Th[e trial c]ourt found that Mother’s failure to fully or substantially comply with her [single case plan] objectives left the Children without the essential parental care, control, and subsistence necessary for their physical or mental well-being, and the cause of such neglect, refusal, and continued incapacity would not be remedied by Mother. The Children have been in DHS care since February 2020. They have spent over three years outside the care and control of Mother. Mother’s compliance with her [single case plan] objectives was moderate to minimal throughout the case, and there has not been sufficient progress made to reunify the Children with Mother. For these reasons, [there was] clear and convincing evidence existed to justify the involuntary of Mother’s parental rights pursuant to [Section] 2511(a)(2).
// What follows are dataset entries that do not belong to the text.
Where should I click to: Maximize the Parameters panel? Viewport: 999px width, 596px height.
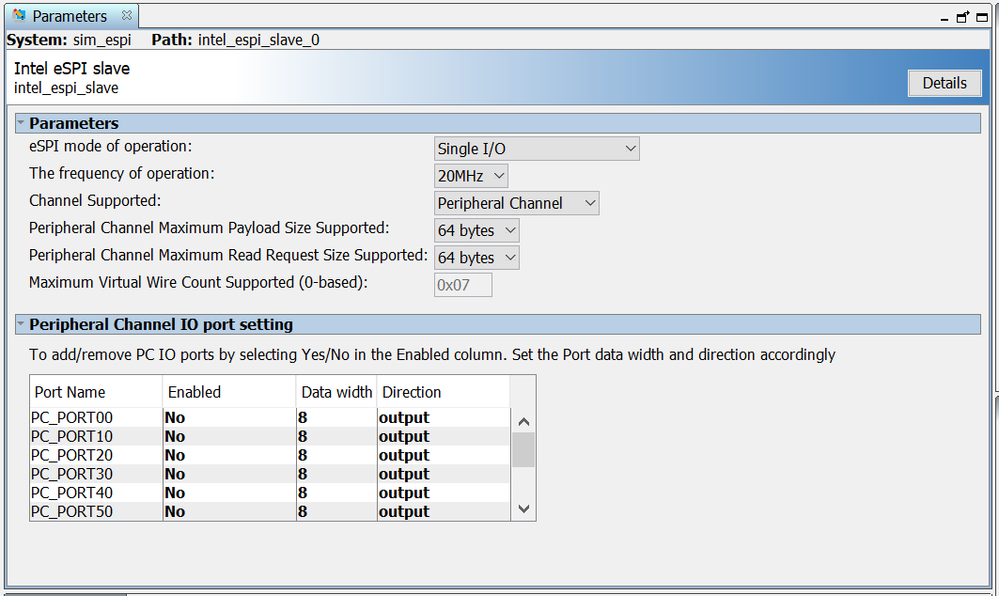click(982, 17)
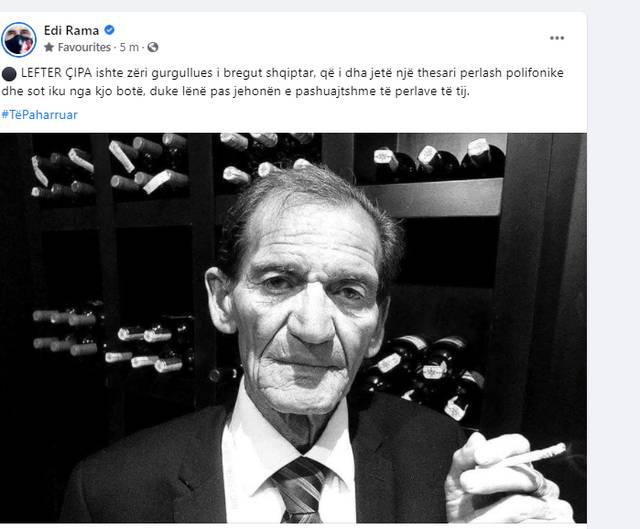640x529 pixels.
Task: Select the Favourites label under the name
Action: coord(84,47)
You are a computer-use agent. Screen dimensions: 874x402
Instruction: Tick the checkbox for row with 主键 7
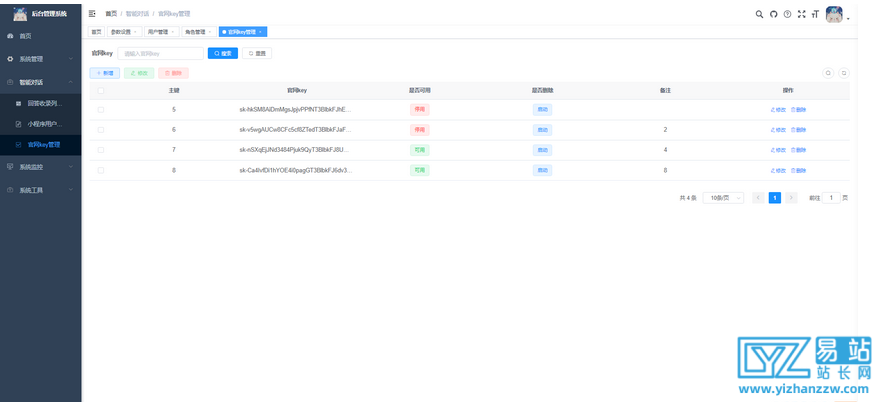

Trial Court Opinion, 6/9/23, at 14-15.
Upon review, we conclude that the trial court did not err or abuse its
discretion in ruling that termination is appropriate under Section 2511(a)(2)
and that the court’s determination is well-supported by the record. The record
reflects that Mother did not remedy her parental incapacity, which was
primarily based on her mental health and intellectual disability issues, as well
as the unsuitable housing that Mother maintained with her former paramour.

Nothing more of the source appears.